Kabalistlerin eşit olarak “doğa” veya “Tanrı” olarak adlandırdıkları, doğa sisteminden başka hiçbir şey yoktur ve bizler bu sistemin ayrılmaz parçalarıyız.

Dolayısıyla tek bir Tanrı vardır dediğimizde, parçası olduğumuz bu tek sistemde, tek bir kuvvet dışında hareket eden hiçbir şey olmadığı anlamına gelir.

Gerçeklikte hareket eden bu tek gücün arzusu, bizi onunla bağa getirmektir – zorlama yoluyla değil, olumlu bir şekilde farkındalık yoluyla.

Bu gücü iyi ve iyiliksever olarak anladığımız, hissettiğimiz ve edindiğimiz kadar, ona bağlı kalabilir ve tam farkındalık düzeyine ulaşabiliriz.

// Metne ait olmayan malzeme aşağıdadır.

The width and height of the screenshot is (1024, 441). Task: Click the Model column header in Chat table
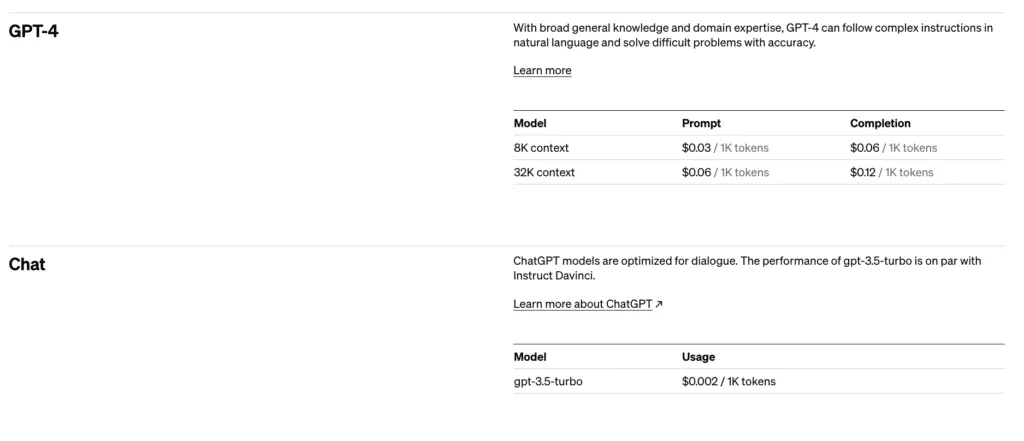[530, 357]

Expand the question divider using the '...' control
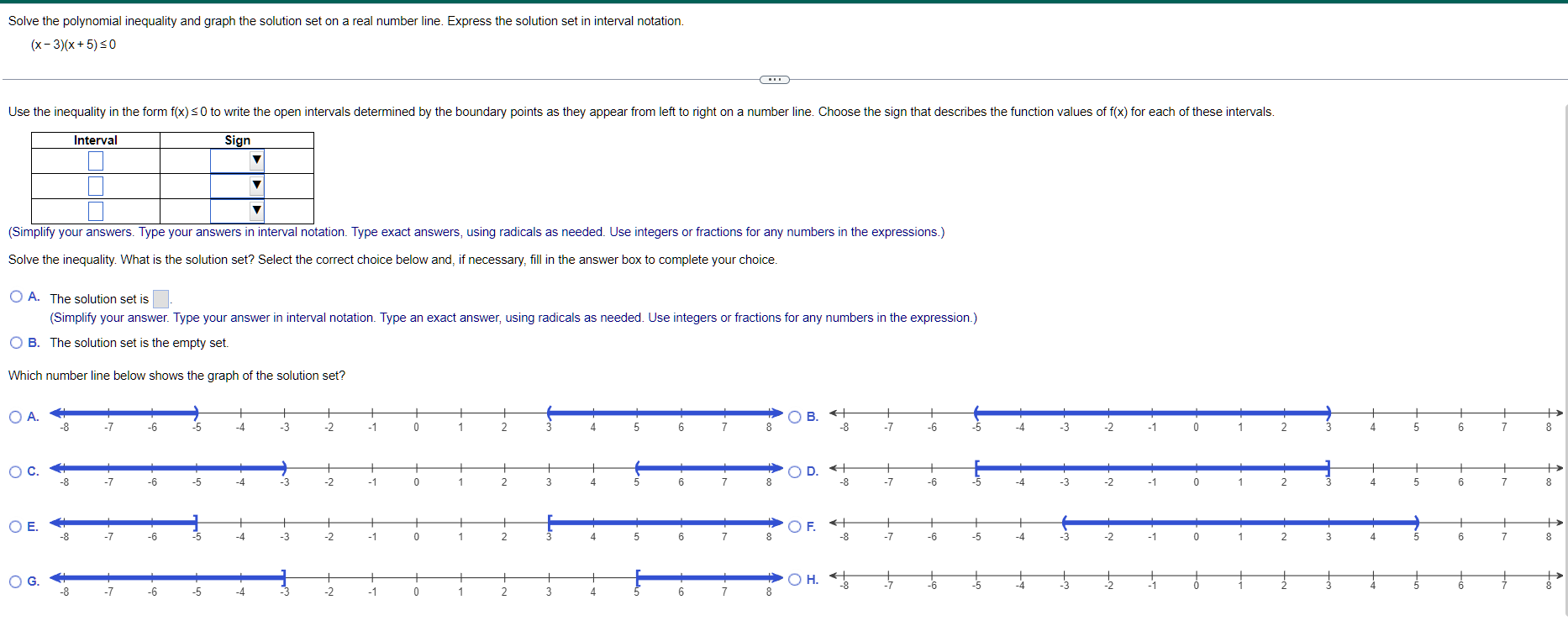tap(775, 79)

Erkek Ve Kadın: İdeal Bir İlişki

Fiziksel dünyada, bir erkekle bir kadın arasındaki ilişkilerin başlangıcını ve sonunu çok sık gözlemleriz çünkü dünyamız egoist bir temel üzerine kuruludur. Bu manevi dünyada olamaz çünkü sonsuz bir süreklilik, “sonsuz bir doyum” vardır.

Soru: Bir insanın protein yaşamı (fiziksel ya da dünyevi yasami) için manevi kuralların ideal kullanımı nedir?

Cevap: Yaradan ile yaratılan arasındaki ilişki gibi olmaktır! Buradaki varlığımızın amacı budur; Yaradan ile sonsuz, büyük ve güçlü olan temas hakkında bilgi edinmek ve bunu sonsuzluk dünyasından bizim dünyamıza kadar her seviyede inşa etmek. Bu, insanın son ıslahıdır. Ve doğanın geri kalanı da insana dâhildir.

Bir erkek ve bir kadın arasındaki ideal ilişki, birbirlerini doğru bir şekilde tamamlamaya başladıklarında gerçekleşir ve böylece ihsan etme ve sevginin gücü olan Yaradan aralarında ifşa olur. Üst bir edinim yoksa bu gerçekleşemez.

Bu nedenle, bizim dünyamızın seviyesinden hiçbir şey çözülemez.